→ **Exercise inputs**
>>>

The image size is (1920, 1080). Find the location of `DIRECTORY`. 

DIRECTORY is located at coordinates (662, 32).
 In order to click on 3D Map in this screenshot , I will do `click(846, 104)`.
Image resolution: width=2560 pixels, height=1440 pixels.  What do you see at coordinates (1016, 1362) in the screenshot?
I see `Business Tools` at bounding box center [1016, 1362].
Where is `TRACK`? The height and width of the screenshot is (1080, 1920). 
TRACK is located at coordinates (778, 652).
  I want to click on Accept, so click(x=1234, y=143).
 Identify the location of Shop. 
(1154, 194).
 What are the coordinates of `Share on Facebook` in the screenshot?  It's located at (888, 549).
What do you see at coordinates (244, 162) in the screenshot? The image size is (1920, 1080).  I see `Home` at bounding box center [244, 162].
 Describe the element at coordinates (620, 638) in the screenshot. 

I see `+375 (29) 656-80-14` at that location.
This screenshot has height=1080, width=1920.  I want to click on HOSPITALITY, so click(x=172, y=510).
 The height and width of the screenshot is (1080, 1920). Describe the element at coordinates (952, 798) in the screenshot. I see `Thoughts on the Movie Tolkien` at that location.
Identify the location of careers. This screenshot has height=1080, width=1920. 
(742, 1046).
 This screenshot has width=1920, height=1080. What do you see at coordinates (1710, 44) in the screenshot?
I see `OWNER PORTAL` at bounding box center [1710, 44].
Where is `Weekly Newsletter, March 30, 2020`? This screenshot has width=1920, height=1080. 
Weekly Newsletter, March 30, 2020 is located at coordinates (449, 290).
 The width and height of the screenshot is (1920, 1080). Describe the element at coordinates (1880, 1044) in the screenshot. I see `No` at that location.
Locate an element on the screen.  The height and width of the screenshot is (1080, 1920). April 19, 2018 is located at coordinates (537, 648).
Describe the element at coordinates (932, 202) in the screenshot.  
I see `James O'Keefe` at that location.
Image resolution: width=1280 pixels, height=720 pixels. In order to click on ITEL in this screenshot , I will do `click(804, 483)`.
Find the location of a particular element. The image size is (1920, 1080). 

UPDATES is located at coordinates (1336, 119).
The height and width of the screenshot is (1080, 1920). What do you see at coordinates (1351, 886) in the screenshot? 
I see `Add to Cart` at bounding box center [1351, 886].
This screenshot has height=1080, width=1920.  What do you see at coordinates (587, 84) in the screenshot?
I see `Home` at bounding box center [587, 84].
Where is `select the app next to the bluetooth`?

<<<

→ **Problem**
Rewrite the listing from the line with "Describe the element at coordinates (620, 638)" through its end, replacing "careers" with "employment" and keeping everything else the same.

→ **Exercise output**
 Describe the element at coordinates (620, 638) in the screenshot. 

I see `+375 (29) 656-80-14` at that location.
This screenshot has height=1080, width=1920.  I want to click on HOSPITALITY, so click(x=172, y=510).
 The height and width of the screenshot is (1080, 1920). Describe the element at coordinates (952, 798) in the screenshot. I see `Thoughts on the Movie Tolkien` at that location.
Identify the location of employment. This screenshot has height=1080, width=1920. 
(742, 1046).
 This screenshot has width=1920, height=1080. What do you see at coordinates (1710, 44) in the screenshot?
I see `OWNER PORTAL` at bounding box center [1710, 44].
Where is `Weekly Newsletter, March 30, 2020`? This screenshot has width=1920, height=1080. 
Weekly Newsletter, March 30, 2020 is located at coordinates (449, 290).
 The width and height of the screenshot is (1920, 1080). Describe the element at coordinates (1880, 1044) in the screenshot. I see `No` at that location.
Locate an element on the screen.  The height and width of the screenshot is (1080, 1920). April 19, 2018 is located at coordinates (537, 648).
Describe the element at coordinates (932, 202) in the screenshot.  
I see `James O'Keefe` at that location.
Image resolution: width=1280 pixels, height=720 pixels. In order to click on ITEL in this screenshot , I will do `click(804, 483)`.
Find the location of a particular element. The image size is (1920, 1080). 

UPDATES is located at coordinates (1336, 119).
The height and width of the screenshot is (1080, 1920). What do you see at coordinates (1351, 886) in the screenshot? 
I see `Add to Cart` at bounding box center [1351, 886].
This screenshot has height=1080, width=1920.  What do you see at coordinates (587, 84) in the screenshot?
I see `Home` at bounding box center [587, 84].
Where is `select the app next to the bluetooth`?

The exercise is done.